Según el texto sobre el diálogo, ¿qué hay en el diálogo, ya que no hay vencedores ni vencidos?

▶ Texto de lectura:

──────────

En la literatura del conflicto se reitera la centralidad de hablar y escuchar, pero muy poco la de callar, cuando proferir ocurrencias irreflexivas es emborronar innecesariamente la orografía sobre la que se intenta deliberar. Decir lo que uno piensa sin pensar lo que uno dice es degradar la sacralidad de la palabra en la que estamos sucediendo para el que nos escucha. Como diría Emilio Lledó, «desarraiga sus palabras de la vida». Como nuestro pauperismo discursivo confunde opinión con derecho a opinar, el silencio o la ausencia de opinión rara vez se presenta como alternativa. Que tengamos derecho a opinar no significa que sea obligatorio opinar. Suele ser muy habitual que cuando alguien empaqueta diferentes argumentos en una opinión, y recibe alguna crítica, acto seguido se parapete en que es su opinión y por tanto tenemos el deber de respetarla. No, no es así. Estamos obligados a respetar su derecho a opinar, pero no a compartir el contenido de esa opinión, que puede ser argumentativamente muy frágil y estar construido con razonamientos muy equívocos o directamente disparatados. Más todavía. Si alguien comparte su opinión, al mismo tiempo está accediendo a que su argumento pueda ser refutado por otro argumento sin victimizarse por ello. Cuando se admite esta posibilidad, que es la que convierte al diálogo en un zigzagueo de ideas que se afinan mutuamente, aumentan las probabilidades de no opinar sobre aquello sobre lo que no se tiene opinión, no al menos una opinión que pueda polinizar con otra opinión para fecundar una opinión mejor. 

Estos días estoy preparando un artículo para un libro de autoría coral. Trata sobre la importancia del diálogo y lo nefasto del debate para la construcción de paisajes compartidos. Desgraciadamente, las personas debatimos mucho, pero dialogamos muy poco, quizá por un mero mimetismo con los resortes dialécticos que se esgrimen tanto en la política folclórica como en las industrias de la persuasión que azuzan ese folclore tan poco dado a expresar contenidos de naturaleza verdaderamente reflexiva y sin embargo encantado de monocultivar la reacción emotiva y febril. Dialogar no es solo la práctica en la que se comparten y se funden argumentos para  alcanzar el encuentro con el otro, es la predisposición sentimental a que la excursión argumentativa de nuestro interlocutor pueda modificar e incluso eliminar nuestros argumentos en favor de los suyos. Cuando ocurre algo así, una buena pedagogía discursiva nos debería exhortar a releer esta experiencia como una victoria deliberativa en la que gracias al poder transformador de los argumentos uno acaba hospedado en un argumento más confortable que el anterior. Nos convencemos a nosotros mismos aunque los argumentos puedan provenir de alguien que no somos nosotros, puesto que los hacemos nuestros a través de la inexpropiable convicción personal. Recuerdo que una amiga mía se quejaba de que siempre que hablábamos terminaba adscribiéndose a mis argumentos, y no al revés. Un día me lanzó una queja: «¡Siempre ganas tú!». Se acababa de leer mi ensayo El triunfo de la inteligencia sobre la fuerza. Una ética del diálogo, y no pude por menos de exclamar mientras compartía mi risa: «¡Creo que deberías volver a leer el libro, o debería reescribirlo para explicarme mejor». En el diálogo no hay vencedores ni vencidos, pero tampoco convencidos. Hay hospitalidad y autoconvencimiento. Cuando en alguna ocasión alguien me ha dicho que lo he convencido, le he respondido inmediatamente que no, que no es así:  «Utilizando algunos de mis argumentos, te has convencido tú solo». Es un instante increíblemente mágico. La autonomía personal con la que intervenimos en el mundo se autodetermina para ganar en autonomía. Cuando contemplo esta maravilla, siento que el diálogo es lo que nos hace humanos.

──────────

▶ Líneas extraídas:

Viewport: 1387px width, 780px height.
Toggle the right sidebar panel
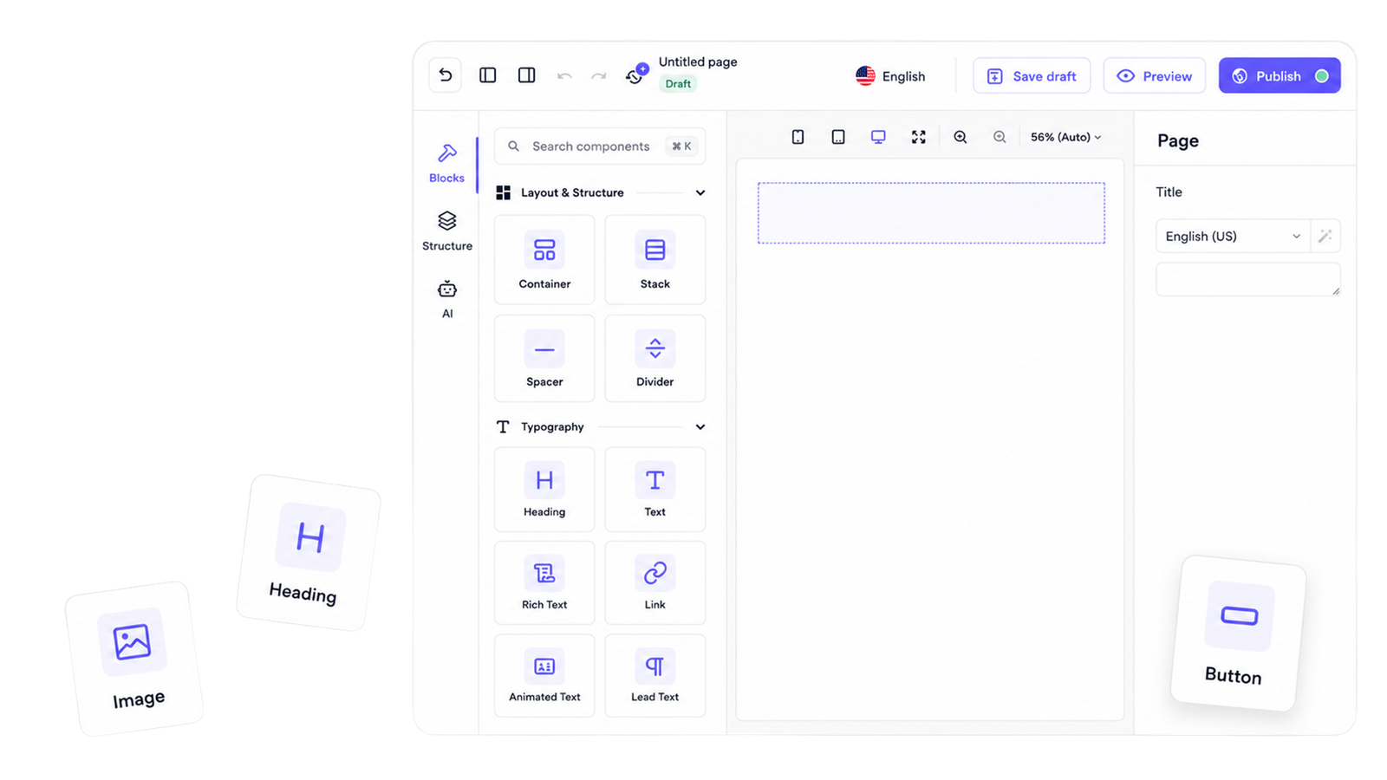coord(526,75)
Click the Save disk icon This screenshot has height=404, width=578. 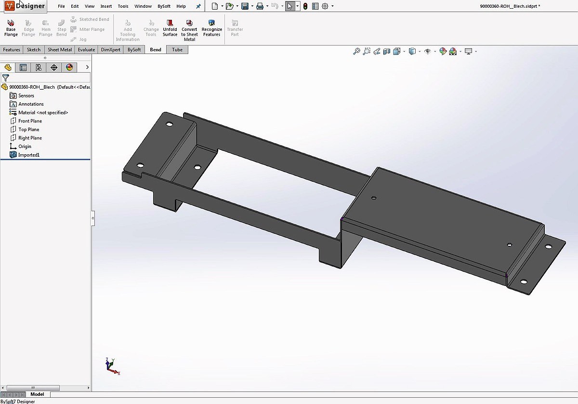click(245, 6)
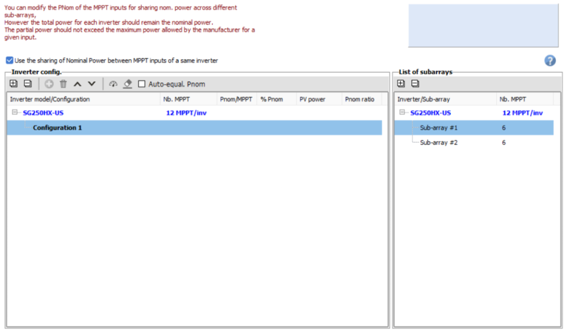Open help with the blue question mark
This screenshot has height=330, width=567.
tap(549, 61)
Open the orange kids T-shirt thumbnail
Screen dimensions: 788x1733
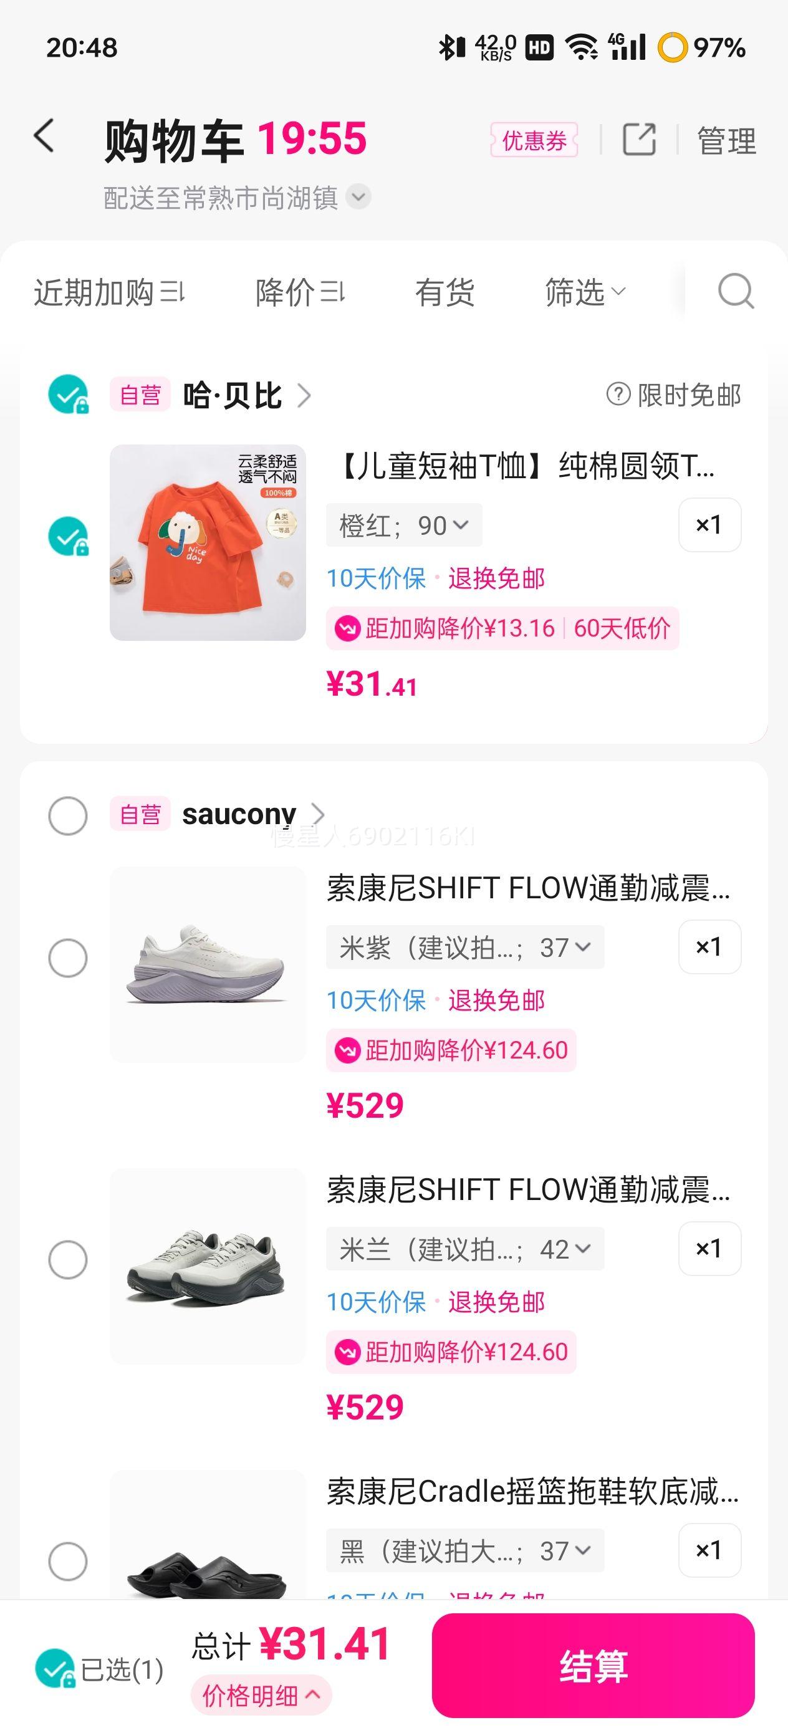208,542
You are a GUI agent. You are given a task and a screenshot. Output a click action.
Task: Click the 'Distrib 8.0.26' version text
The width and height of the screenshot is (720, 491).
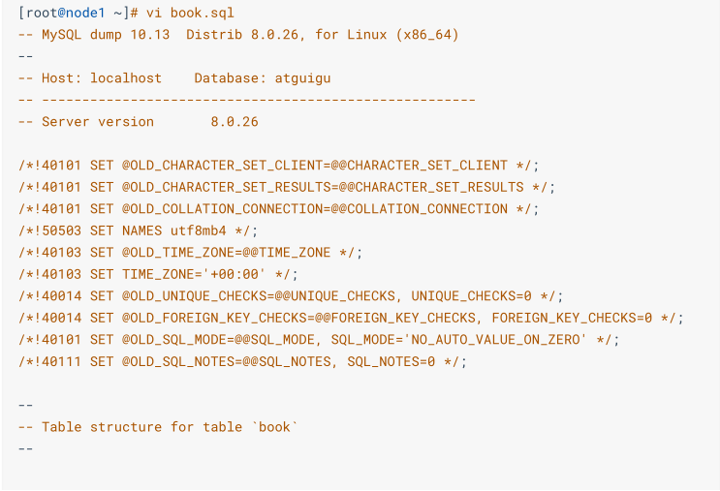pos(242,35)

──────────

▶ Tarea resuelta: Hospitalidad y autoconvencimiento.